It is not always clear when a vehicle is a TSTO, due to the use of strap-on booster rockets at launch. These are dropped early on in the flight and may or may not be considered an additional stage if the core engine(s) continue firing. These are sometimes considered half a stage, leading to the expression one-and-a-half-stage-to-orbit (1.5STO) e.g. or the Atlas missile, which was a single core stage with additional boosters. Similarly, two-stage designs with additional boosters can be referred to as 2.5-stage rockets e.g. the Ariane 5 or most Atlas V variants (all except the 401 and 501).

==Reusable launch systems==

With reference to a reusable launch system this approach is often proposed as an alternative to single-stage-to-orbit (or SSTO). Its supporters argue that, since each stage may have a lower mass ratio than an SSTO launch system, such a system may be built further away from limits of its structural materials. It is argued that a two-stage design should require less maintenance, less testing, experience fewer failures and have a longer working life. In addition the two-stage approach allows the lower stage to be optimized for operation in the Earth's lower atmosphere, where pressure and drag are high, while the upper stage can be optimized for operation in the near-vacuum conditions of the later part of the launch. This allows an increase in the payload mass fraction of a two-stage vehicle over single-stage or stage-and-a-half vehicles, which have to perform in both environments using the same hardware.

Critics argue that the increased complexity of designing two separate stages that must interact, the logistics involved in returning the first stage to the launch site, and the difficulties of conducting incremental testing on a second stage will outweigh these benefits. In the case of airplane-like lower stages they also argue how difficult and expensive high speed aircraft (like the SR-71) are to develop and operate, and question performance claims. A number of 'mini-shuttle' designs that use transport aircraft as first stages also face similar problems with ice/foam as the Space Shuttle due to the requirement they also carry a large external tank for their fuel.

As of 2023, SpaceX and NASA are the only launch providers which have achieved first-stage reuse of an orbital vehicle with SpaceX’s two-stage Falcon 9 and 2.5-stage Falcon Heavy, and NASA’s Space Shuttle Solid Rocket Boosters. Rocket Lab has recovered multiple first stages of their Electron rocket, but has not flown them again.

===Helicopter-like first stage===
Taking the view that airplane like operations do not translate to airplane-like appearance, some reusable TSTO concepts have first stages that operate as VTOL or VTOHL aircraft.
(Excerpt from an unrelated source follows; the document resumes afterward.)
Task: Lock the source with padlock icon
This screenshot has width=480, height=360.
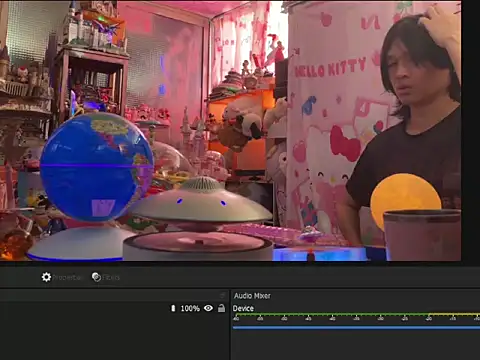Action: (x=221, y=308)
The DC-X has proven the VTOL option design workable. Other designs like the DH-1 concept take it a step further and use a 'pop-up/pop-down' approach, which delivers the orbiting stage to a point about 60 km above the Earth's surface, before dropping down to the launch pad again. In the case of the DH-1, the upper stage is effectively an 'almost SSTO' with a more realistic mass fraction and which was optimised for reliability.

===Airplane-like first stage===

Some TSTO designs comprise an airplane-like first stage and a rocket-like second stage. The airplane elements can be wings, air-breathing engines, or both. This approach appeals because it transforms Earth's atmosphere from an obstacle into an advantage. Above a certain speed and altitude, wings and scramjets cease being effective, and the rocket is deployed to complete the trip to orbit.

Saenger (spacecraft) was among the first concepts of this type.

While not an orbital vehicle, the successful private SpaceShipOne suborbital spacecraft developed for the Ansari X Prize demonstrated that a two-stage system with a winged aircraft as the "lower half" can reach the edge of space. The team behind SpaceShipOne has built and flown a commercial sub-orbital launch system — SpaceShipTwo — based on this technology.

The Pegasus rocket while airplane launched, is not a two-stage-to-orbit system because the rocket component itself is composed of multiple stages.